I too am a giver, so I’m not really sure I can give you an unbiased opinion. I have never been called selfish for giving though. It seems to me that the people are selfish are the ones who are calling you selfish. I have had occasions where people are disappointed / angry, etc. because I have given something away. It generally turns out that they are upset because they either wanted that particular item for themselves, or they wanted me to have made something else for them, rather than an item that I would just give away.
I think there is joy in giving something away, and a joy in making something that you are giving to someone in particular, so in that case, you are deriving pleasure in the giving. But doesn’t that happen at any gift, whether you buy it or give it. It is a side benefit, not the motivation for the giving, in my case, and I suspect in your case as well.
The kidney example is so far-fetched. Unless you come from a family history of kidney problem, or know someone in your family is having problems where they might need a kidney, then of course you should feel free to share a kidney. It’s the most unselfish thing. Definitely the people who want it saved for them are being selfish.
So am I as much of a freak as this book made me feel or am I normal and the book is out of touch with reality?
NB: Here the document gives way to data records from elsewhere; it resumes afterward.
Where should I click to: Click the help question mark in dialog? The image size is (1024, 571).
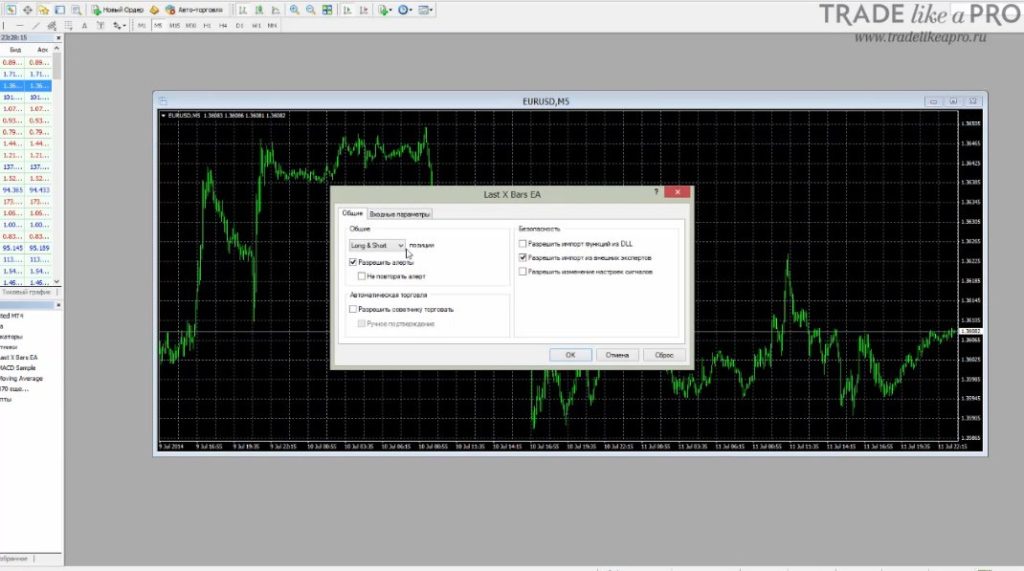click(655, 194)
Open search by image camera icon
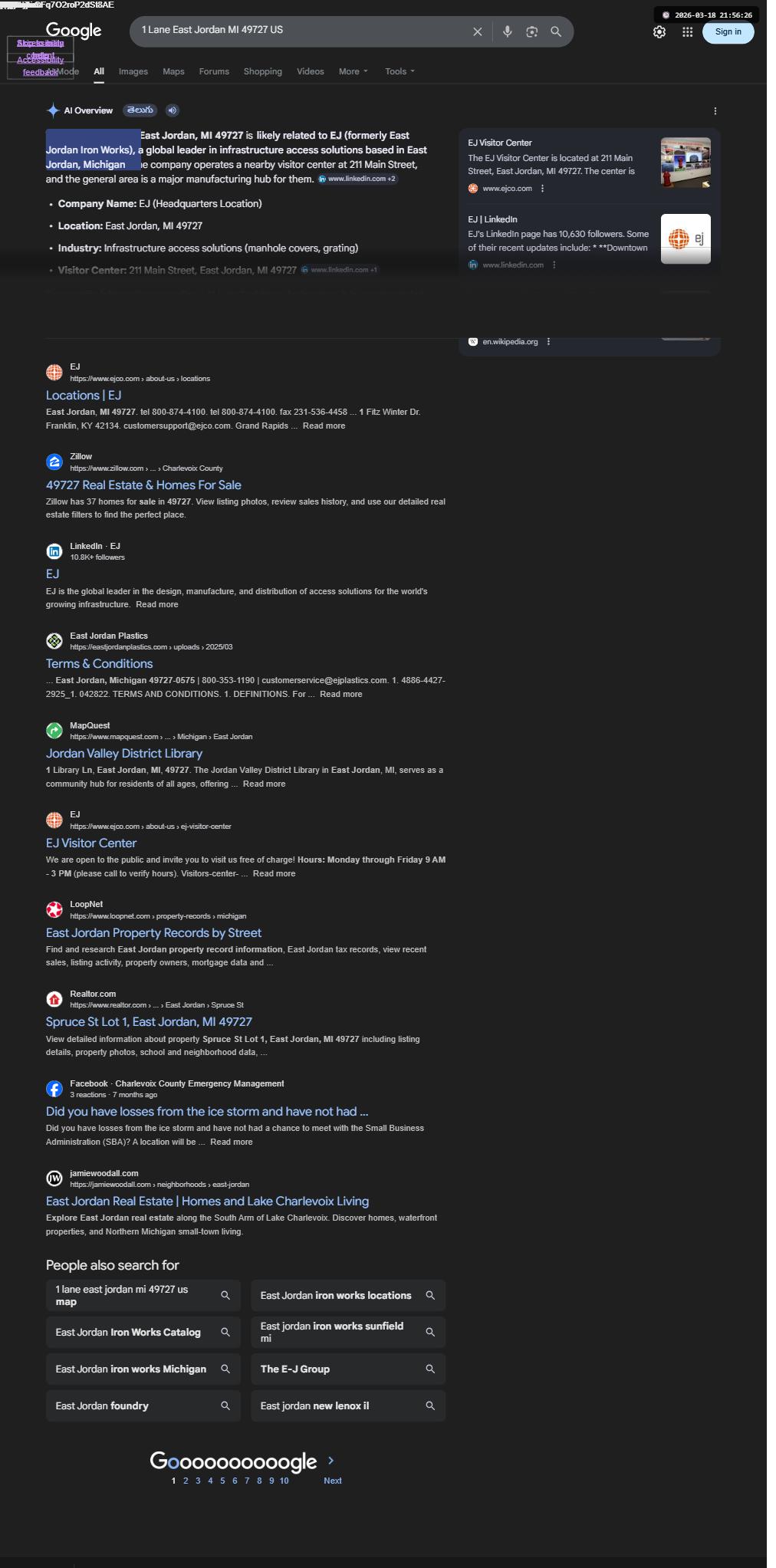 pos(531,31)

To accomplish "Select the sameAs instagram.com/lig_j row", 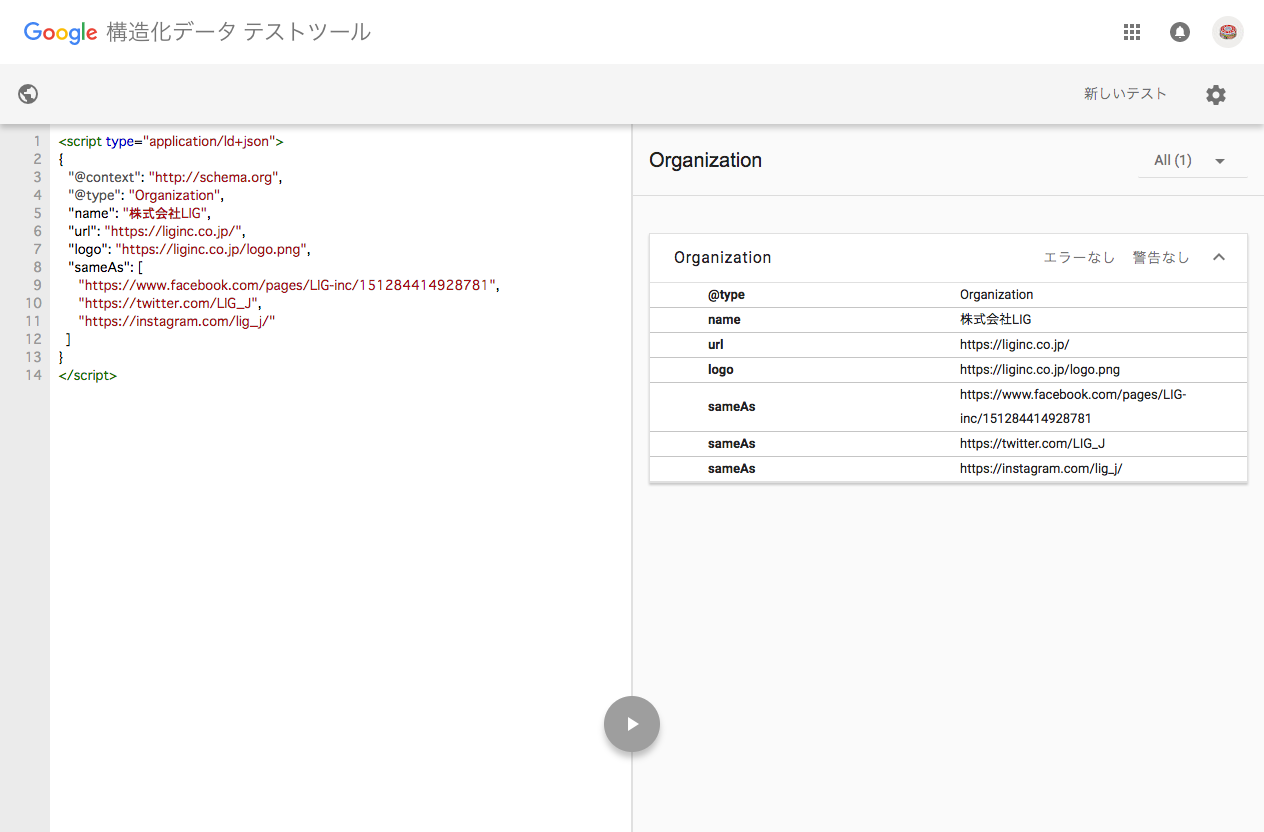I will coord(948,469).
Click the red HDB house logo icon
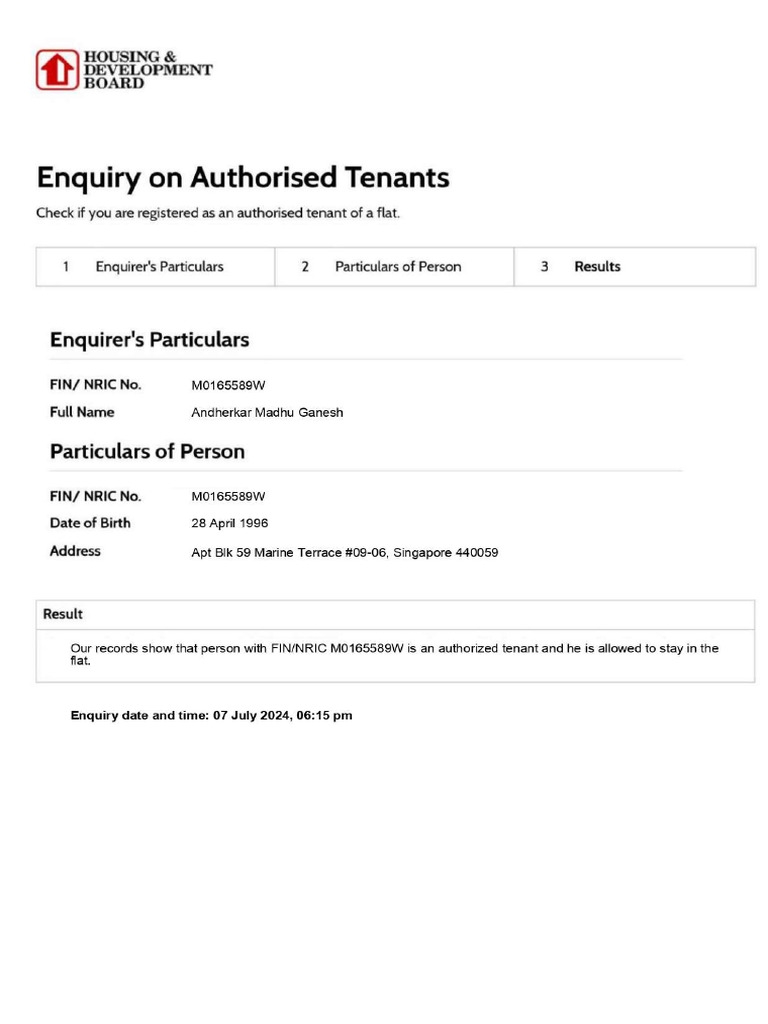Viewport: 768px width, 1024px height. pyautogui.click(x=57, y=70)
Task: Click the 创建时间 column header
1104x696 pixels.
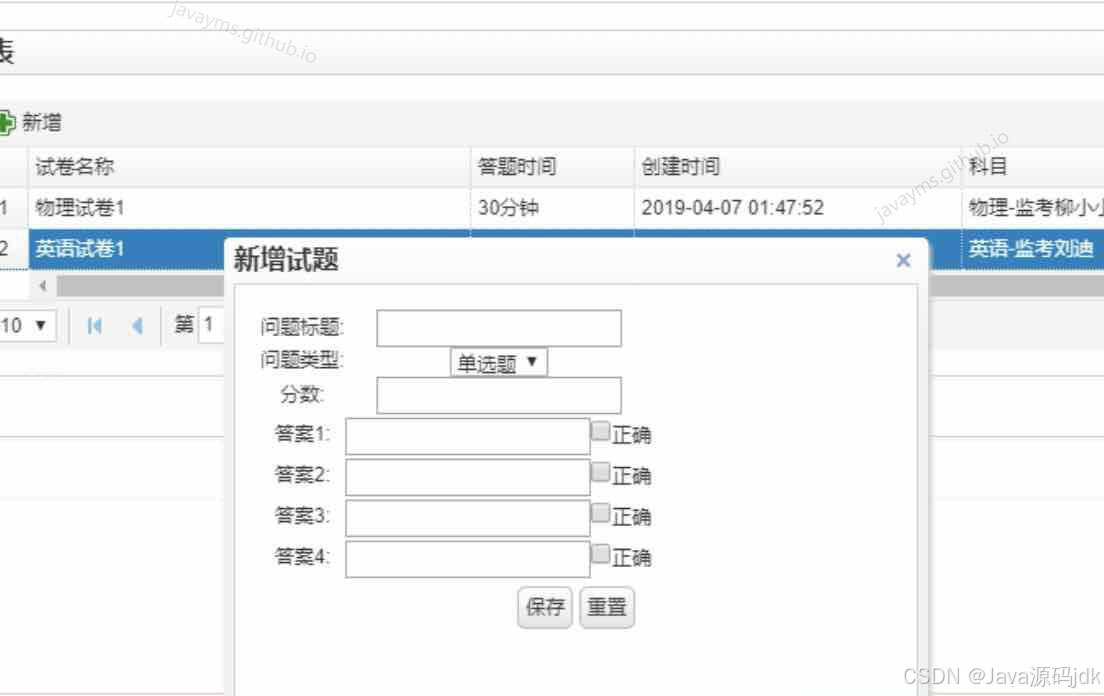Action: (x=681, y=166)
I can’t answer that. I can say that I agree with most of your points (except the kid thing, because I don’t want them I haven’t really thought about those issues). The only real argument for giving your quilts away/giving to charity/giving away organs being selfish is this: I actually enjoy sharing my crafts, and whatever I have, with others. Not only do I feel it is my responsibility, but it makes me happy to share. I guess you could call that selfish.